Your objective
Repeat each entry word for word.

Data to use

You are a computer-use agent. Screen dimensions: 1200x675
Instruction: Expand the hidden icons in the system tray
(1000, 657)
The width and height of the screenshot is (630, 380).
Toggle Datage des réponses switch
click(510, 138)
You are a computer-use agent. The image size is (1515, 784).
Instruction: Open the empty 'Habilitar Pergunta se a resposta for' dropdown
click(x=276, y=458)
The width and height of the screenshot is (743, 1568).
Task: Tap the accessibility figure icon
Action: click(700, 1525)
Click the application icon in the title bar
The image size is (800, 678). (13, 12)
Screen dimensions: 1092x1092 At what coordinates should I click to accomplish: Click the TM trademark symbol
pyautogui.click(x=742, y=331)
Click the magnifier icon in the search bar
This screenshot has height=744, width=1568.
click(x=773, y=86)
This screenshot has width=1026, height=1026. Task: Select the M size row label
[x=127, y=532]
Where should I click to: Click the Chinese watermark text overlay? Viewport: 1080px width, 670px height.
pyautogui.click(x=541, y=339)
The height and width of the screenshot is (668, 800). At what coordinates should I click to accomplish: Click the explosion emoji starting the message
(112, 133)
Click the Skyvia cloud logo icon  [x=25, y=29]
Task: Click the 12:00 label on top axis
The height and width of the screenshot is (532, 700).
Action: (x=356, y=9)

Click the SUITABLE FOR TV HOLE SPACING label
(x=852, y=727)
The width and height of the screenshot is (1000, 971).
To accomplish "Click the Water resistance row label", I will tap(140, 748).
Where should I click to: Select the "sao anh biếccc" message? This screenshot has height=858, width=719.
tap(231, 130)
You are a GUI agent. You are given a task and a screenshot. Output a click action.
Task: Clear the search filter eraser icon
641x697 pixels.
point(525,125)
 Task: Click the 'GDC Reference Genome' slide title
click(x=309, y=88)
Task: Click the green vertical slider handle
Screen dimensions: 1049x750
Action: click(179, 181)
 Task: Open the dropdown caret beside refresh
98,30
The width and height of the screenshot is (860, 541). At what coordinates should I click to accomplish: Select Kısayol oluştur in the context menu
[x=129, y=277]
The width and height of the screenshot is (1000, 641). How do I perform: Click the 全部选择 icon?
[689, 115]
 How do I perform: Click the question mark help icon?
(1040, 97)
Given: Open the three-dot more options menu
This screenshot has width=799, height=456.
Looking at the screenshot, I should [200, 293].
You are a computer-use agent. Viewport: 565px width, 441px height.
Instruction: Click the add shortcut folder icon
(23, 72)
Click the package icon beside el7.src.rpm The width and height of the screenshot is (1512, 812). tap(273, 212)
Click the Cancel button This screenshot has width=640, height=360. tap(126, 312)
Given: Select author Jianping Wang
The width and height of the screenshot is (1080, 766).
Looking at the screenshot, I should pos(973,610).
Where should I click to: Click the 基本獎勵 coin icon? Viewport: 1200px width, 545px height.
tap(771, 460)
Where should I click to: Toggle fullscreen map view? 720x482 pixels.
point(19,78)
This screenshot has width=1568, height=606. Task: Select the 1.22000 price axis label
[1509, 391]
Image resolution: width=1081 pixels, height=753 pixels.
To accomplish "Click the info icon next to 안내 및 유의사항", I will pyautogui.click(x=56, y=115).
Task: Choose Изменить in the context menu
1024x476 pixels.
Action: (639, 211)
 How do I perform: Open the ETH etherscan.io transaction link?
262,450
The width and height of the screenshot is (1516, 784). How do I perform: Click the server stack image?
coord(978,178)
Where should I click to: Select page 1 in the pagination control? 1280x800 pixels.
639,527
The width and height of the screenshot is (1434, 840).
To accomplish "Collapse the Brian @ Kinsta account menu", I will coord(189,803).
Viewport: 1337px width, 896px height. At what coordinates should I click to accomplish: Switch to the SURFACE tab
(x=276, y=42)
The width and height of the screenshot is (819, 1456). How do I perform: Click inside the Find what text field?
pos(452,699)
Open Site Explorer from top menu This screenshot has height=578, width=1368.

Output below
You are a computer-use agent. Screen dimensions: 1200x675
Instruction: Expand the hidden icons in the system tray
(1000, 657)
The width and height of the screenshot is (630, 380).
Toggle Datage des réponses switch
click(510, 138)
You are a computer-use agent. The image size is (1515, 784).
Instruction: Open the empty 'Habilitar Pergunta se a resposta for' dropdown
click(x=276, y=458)
The width and height of the screenshot is (743, 1568).
Task: Tap the accessibility figure icon
Action: click(700, 1525)
Click the application icon in the title bar
The image size is (800, 678). (13, 12)
Screen dimensions: 1092x1092 At what coordinates should I click to accomplish: Click the TM trademark symbol
pyautogui.click(x=742, y=331)
Click the magnifier icon in the search bar
This screenshot has height=744, width=1568.
click(x=773, y=86)
This screenshot has width=1026, height=1026. Task: Select the M size row label
[x=127, y=532]
Where should I click to: Click the Chinese watermark text overlay? Viewport: 1080px width, 670px height.
pyautogui.click(x=541, y=339)
The height and width of the screenshot is (668, 800). At what coordinates should I click to accomplish: Click the explosion emoji starting the message
(112, 133)
Click the Skyvia cloud logo icon  [x=25, y=29]
Task: Click the 12:00 label on top axis
The height and width of the screenshot is (532, 700).
Action: (x=356, y=9)

Click the SUITABLE FOR TV HOLE SPACING label
(x=852, y=727)
The width and height of the screenshot is (1000, 971).
To accomplish "Click the Water resistance row label", I will tap(140, 748).
Where should I click to: Select the "sao anh biếccc" message? This screenshot has height=858, width=719.
tap(231, 130)
You are a GUI agent. You are given a task and a screenshot. Output a click action.
Task: Clear the search filter eraser icon
641x697 pixels.
point(525,125)
 Task: Click the 'GDC Reference Genome' slide title
click(x=309, y=88)
Task: Click the green vertical slider handle
Screen dimensions: 1049x750
Action: click(179, 181)
 Task: Open the dropdown caret beside refresh
98,30
The width and height of the screenshot is (860, 541). At what coordinates should I click to accomplish: Select Kısayol oluştur in the context menu
[x=129, y=277]
The width and height of the screenshot is (1000, 641). How do I perform: Click the 全部选择 icon?
[689, 115]
 How do I perform: Click the question mark help icon?
(1040, 97)
Given: Open the three-dot more options menu
This screenshot has width=799, height=456.
Looking at the screenshot, I should [200, 293].
You are a computer-use agent. Viewport: 565px width, 441px height.
Instruction: Click the add shortcut folder icon
(23, 72)
Click the package icon beside el7.src.rpm The width and height of the screenshot is (1512, 812). tap(273, 212)
Click the Cancel button This screenshot has width=640, height=360. tap(126, 312)
Given: Select author Jianping Wang
The width and height of the screenshot is (1080, 766).
Looking at the screenshot, I should pos(973,610).
Where should I click to: Click the 基本獎勵 coin icon? Viewport: 1200px width, 545px height.
tap(771, 460)
Where should I click to: Toggle fullscreen map view? 720x482 pixels.
point(19,78)
This screenshot has width=1568, height=606. Task: Select the 1.22000 price axis label
[1509, 391]
Image resolution: width=1081 pixels, height=753 pixels.
To accomplish "Click the info icon next to 안내 및 유의사항", I will pyautogui.click(x=56, y=115).
Task: Choose Изменить in the context menu
1024x476 pixels.
Action: (639, 211)
 How do I perform: Open the ETH etherscan.io transaction link?
262,450
The width and height of the screenshot is (1516, 784). How do I perform: Click the server stack image?
coord(978,178)
Where should I click to: Select page 1 in the pagination control? 1280x800 pixels.
639,527
The width and height of the screenshot is (1434, 840).
To accomplish "Collapse the Brian @ Kinsta account menu", I will coord(189,803).
Viewport: 1337px width, 896px height. At what coordinates should I click to accomplish: Switch to the SURFACE tab
(x=276, y=42)
The width and height of the screenshot is (819, 1456). How do I perform: Click inside the Find what text field?
pos(452,699)
Open Site Explorer from top menu This screenshot has height=578, width=1368.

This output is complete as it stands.